Riassumi in tre frasi la pagina sulla sentenza contro i dirigenti di Google.

**PAGINA**
:::
I dirigenti coinvolti sono David Carl Drummond, ex presidente del cda di Google Italy ora senior vice presidente, George De Los Reyes, ex membro del cda di Google Italy ora in pensione, e Peter Fleischer, responsabile delle strategie per la privacy per l’Europa di Google Inc. I tre sono stati condannati per il capo di imputazione di violazione della privacy. Assolto Arvind Desikan, responsabile del progetto Google video per l’Europa, cui veniva contestata la sola diffamazione. Nei loro confronti l’accusa aveva chiesto pene comprese tra 6 mesi e un anno di reclusione.

Il video venne girato a fine maggio 2006 e caricato su Google l’8 settembre: rimase online due mesi, fino al 7 novembre, prima di essere rimosso, totalizzando 5500 contatti. Nel filmato si vedono una decina di compagni di classe che stanno a guardare, mentre uno dei ragazzi indagati sferra qualche pugno e qualche calcio al compagno disabile, un altro è intento a riprendere la scena con la telecamera, un terzo che disegna il simbolo “SS” sulla lavagna e fa il saluto fascista. Il ragazzo aggredito rimane immobile. Al giovane disabile vengono anche tirati oggetti e per ripararsi lui perde gli occhiali e si china a cercarli affannosamente. Nell’indifferenza del resto della classe.

Nel corso del processo i legali del ragazzino disabile avevano ritirato la querela nei confronti degli imputati. Nulla di fatto per il comune di Milano per l’associazione ViviDown che si erano costituite come parti civili. La loro posizione era legata al reato di diffamazione per cui gli imputati sono stati assolti. “Faremo appello contro questa decisione che riteniamo a dir poco sorprendente, dal momento che i nostri colleghi non hanno avuto nulla a che fare con il video in questione, poiché non lo hanno girato, non lo hanno caricato, non lo hanno visionato – dice il portavoce di Google – se questo principio viene meno, cade la possibilità di offrire servizi su internet”.

Opposta la reazione di pm milanesi. “Con questo processo abbiamo posto un problema serio, ossia la tutela della persona umana che deve prevalere sulla logica di impresa” affermano il procuratore aggiunto di Milano Alfredo Robledo e il pm Francesco Cajani. Nell’annunciare l’intenzione di appellare la sentenza di condanna, i legali dei dirigenti condannati, Giuseppe Bana e Giuliano Pisapia, affermano: “Google si è comportato correttamente, perché non aveva alcun obbligo di controllo preventivo sui video e i messaggi messi in Rete, mentre invece dal momento in cui è stato informato di quel filmato ignobile l’ha subito eliminato”. “Non ci sono né vinti né vincitori”, aggiungono i legali, che poi interpretano l’assoluzione dall’accusa di diffamazione come “la non esistenza dell’obbligo giuridico di controllo preventivo da parte di Google su cosa viene messo in Rete”.
:::
**DATI ESTRATTI**
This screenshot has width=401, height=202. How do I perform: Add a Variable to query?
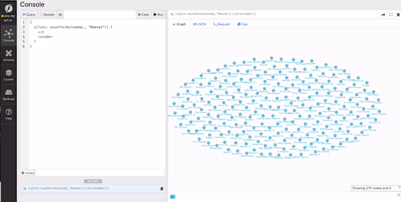coord(28,173)
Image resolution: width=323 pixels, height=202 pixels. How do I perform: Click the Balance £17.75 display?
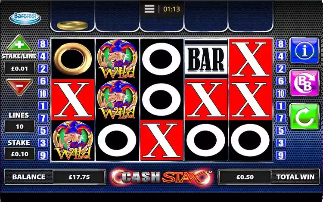point(79,177)

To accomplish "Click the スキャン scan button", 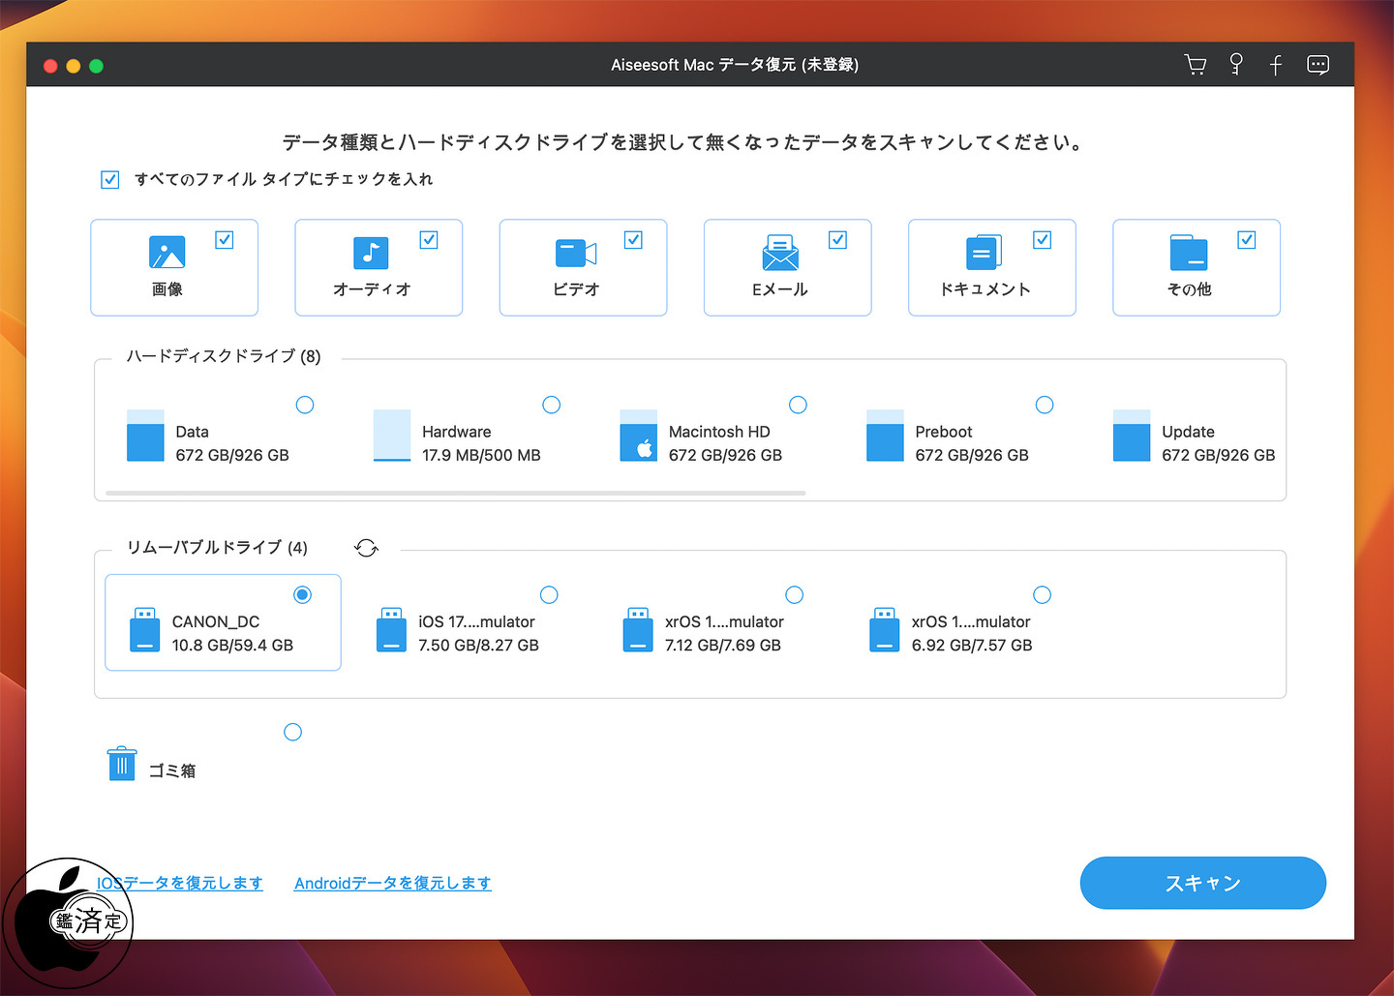I will [x=1202, y=883].
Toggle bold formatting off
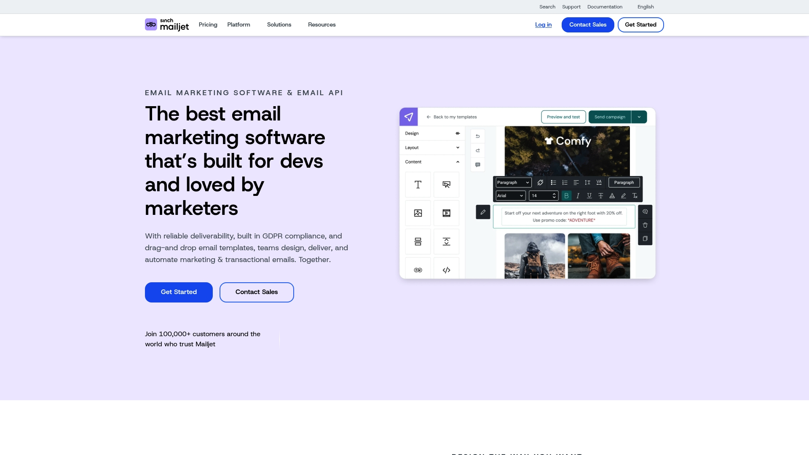The image size is (809, 455). 566,195
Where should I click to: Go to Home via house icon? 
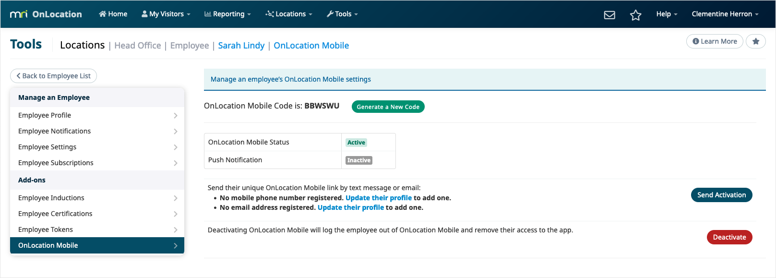113,14
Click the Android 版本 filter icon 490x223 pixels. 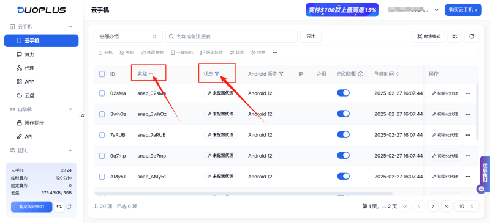[281, 74]
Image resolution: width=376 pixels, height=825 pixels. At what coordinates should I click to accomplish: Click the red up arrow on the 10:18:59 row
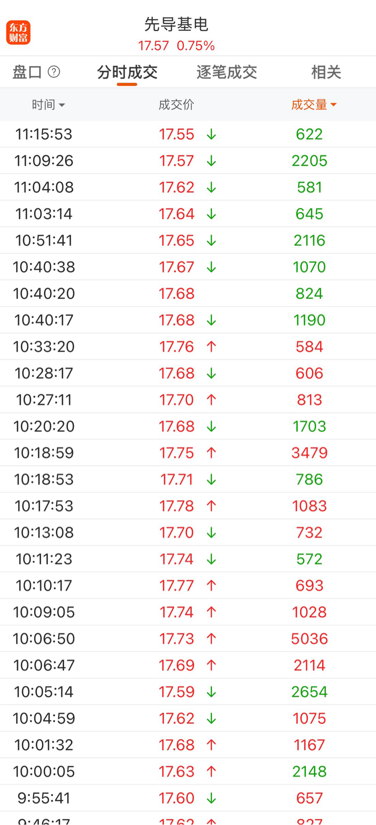tap(211, 453)
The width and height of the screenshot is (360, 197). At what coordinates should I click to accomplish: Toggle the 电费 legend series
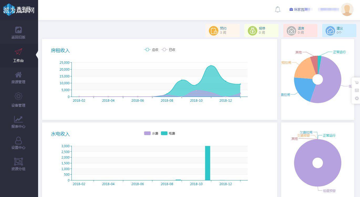pos(168,133)
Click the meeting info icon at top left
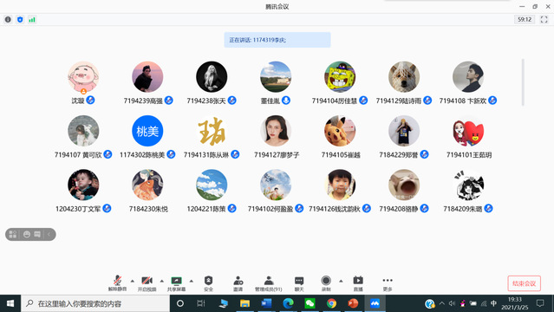Screen dimensions: 554x312 (x=8, y=19)
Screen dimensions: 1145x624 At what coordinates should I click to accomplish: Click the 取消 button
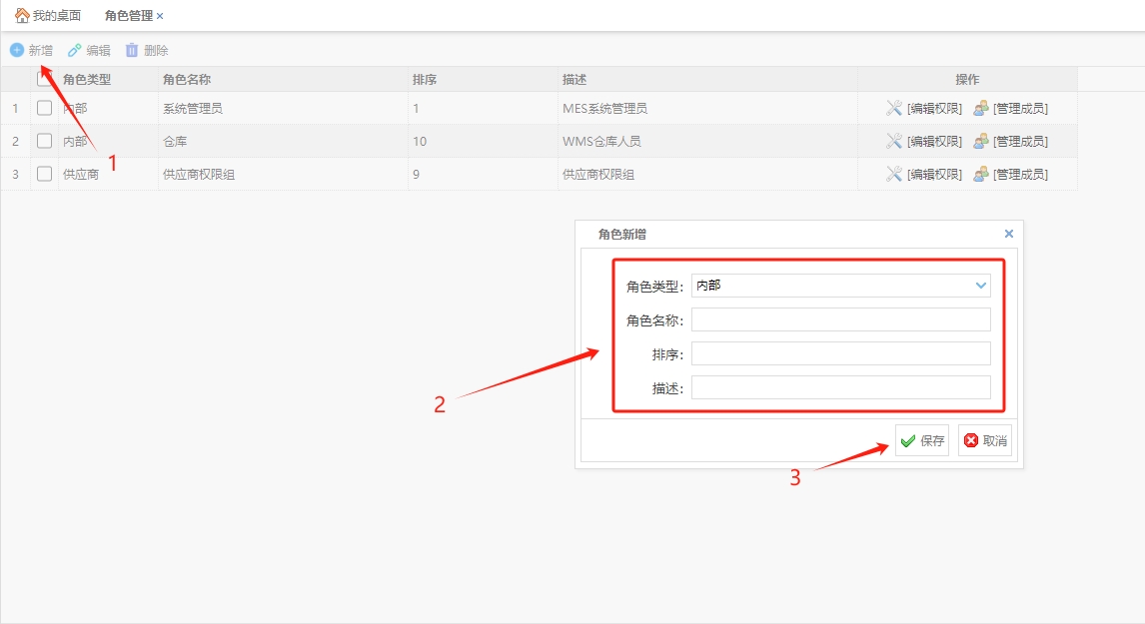tap(985, 440)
:::
**SOLUZIONE**
David Carl Drummond, George De Los Reyes e Peter Fleischer, dirigenti di Google, sono stati condannati per violazione della privacy, mentre Arvind Desikan, accusato solo di diffamazione, è stato assolto. Il video, caricato su Google l'8 settembre 2006 e rimosso il 7 novembre, mostrava un ragazzo disabile aggredito da un compagno davanti al resto della classe. Google e i legali dei condannati annunciano appello, mentre i pm milanesi affermano che la tutela della persona umana deve prevalere sulla logica di impresa.